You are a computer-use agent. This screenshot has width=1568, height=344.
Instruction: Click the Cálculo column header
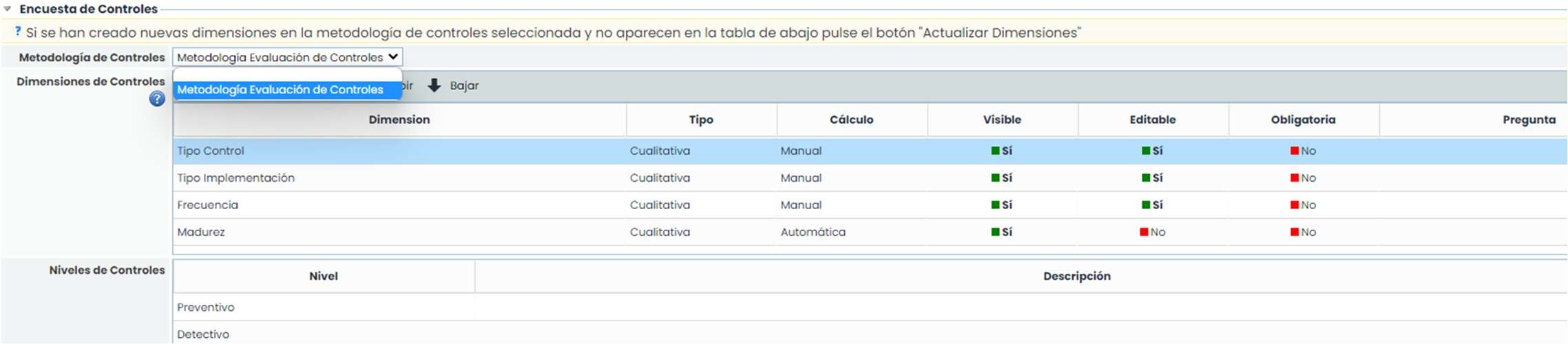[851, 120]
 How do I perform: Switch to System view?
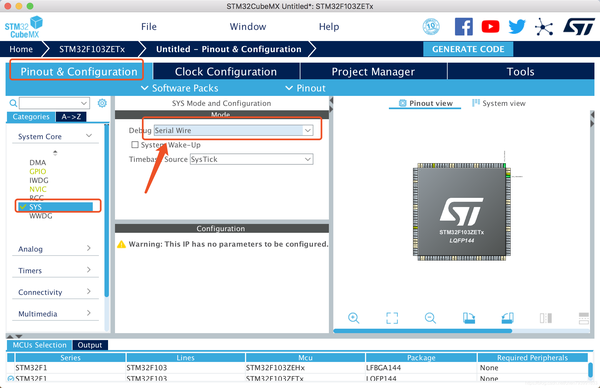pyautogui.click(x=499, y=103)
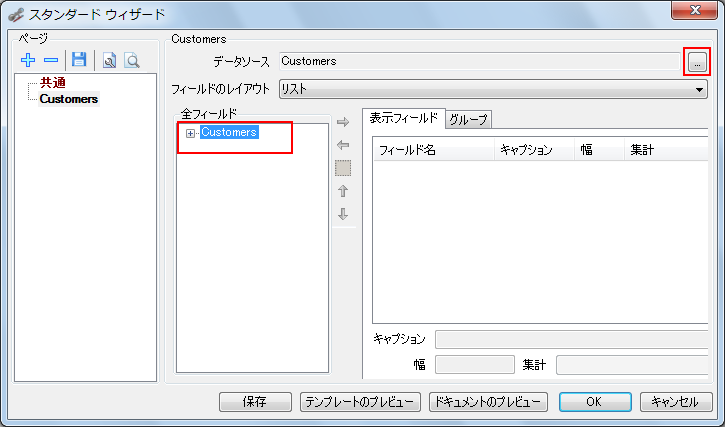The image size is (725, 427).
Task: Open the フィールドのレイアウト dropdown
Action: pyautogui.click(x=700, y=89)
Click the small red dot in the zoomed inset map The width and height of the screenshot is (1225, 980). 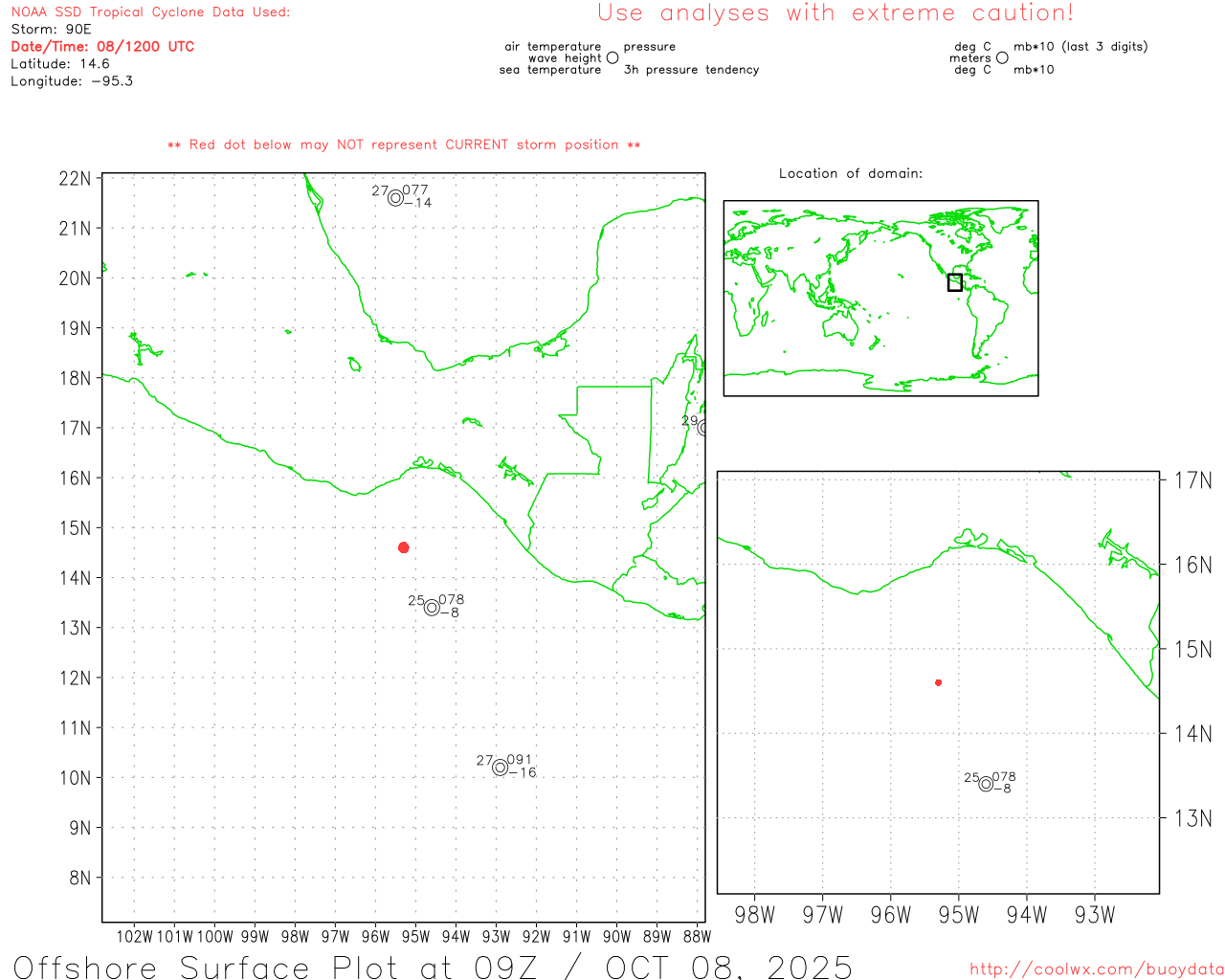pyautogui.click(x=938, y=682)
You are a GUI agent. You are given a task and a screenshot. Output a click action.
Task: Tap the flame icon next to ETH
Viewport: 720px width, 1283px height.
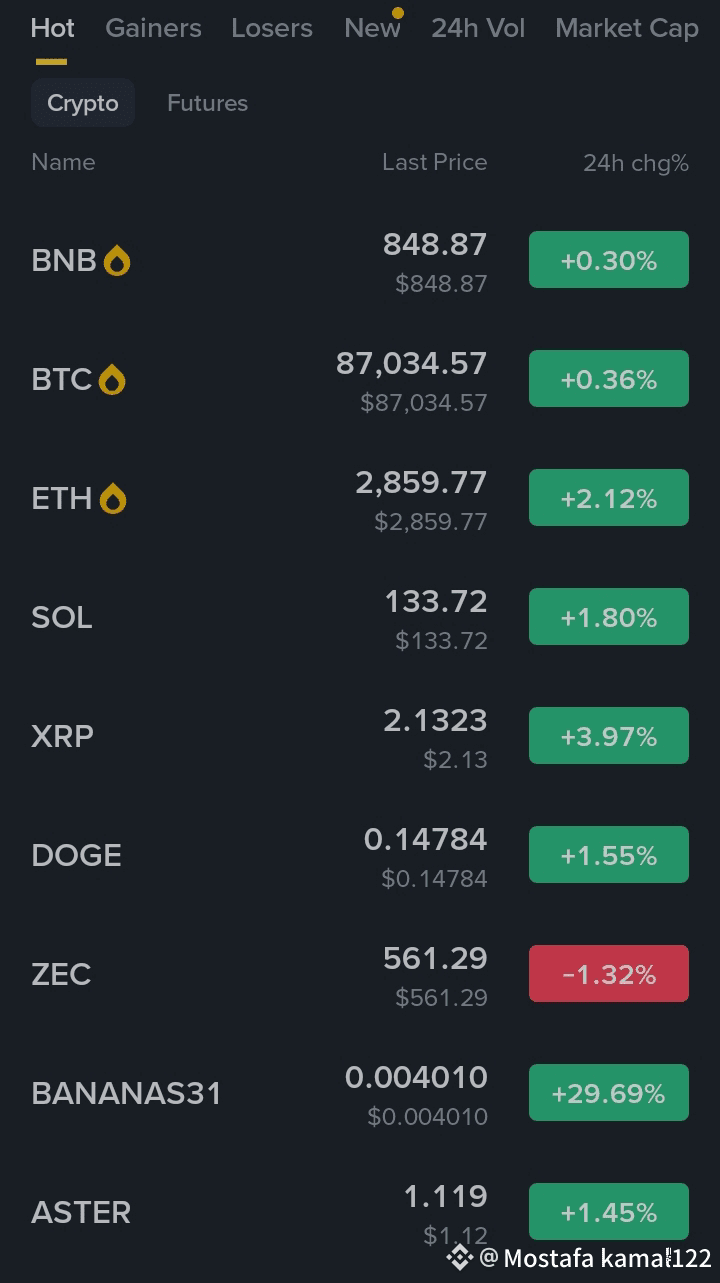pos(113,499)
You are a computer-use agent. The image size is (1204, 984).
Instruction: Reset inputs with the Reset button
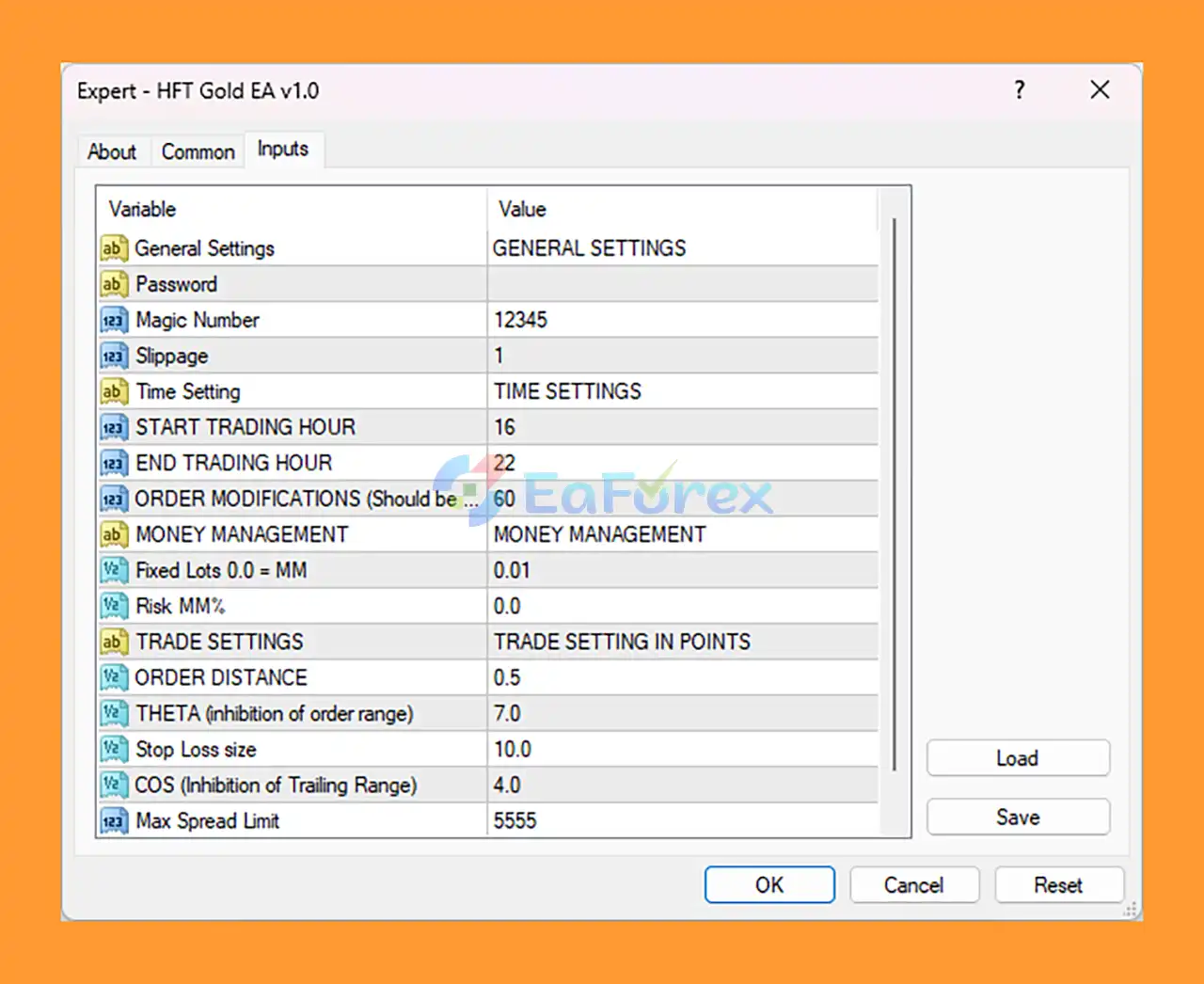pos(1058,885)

--

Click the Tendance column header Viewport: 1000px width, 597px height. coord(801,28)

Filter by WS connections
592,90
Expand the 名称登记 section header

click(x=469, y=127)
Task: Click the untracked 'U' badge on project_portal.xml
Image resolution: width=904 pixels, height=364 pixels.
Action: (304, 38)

■ **What to work on**: Filter the listing for the word "agent" and copy every line that holds it.

■ **Reply to the task**:
You are a computer-use agent. This screenshot has width=1568, height=344.
You are a GUI agent. You are given a task and a screenshot. Output a click action.
You are a computer-use agent. The image size is (1204, 984).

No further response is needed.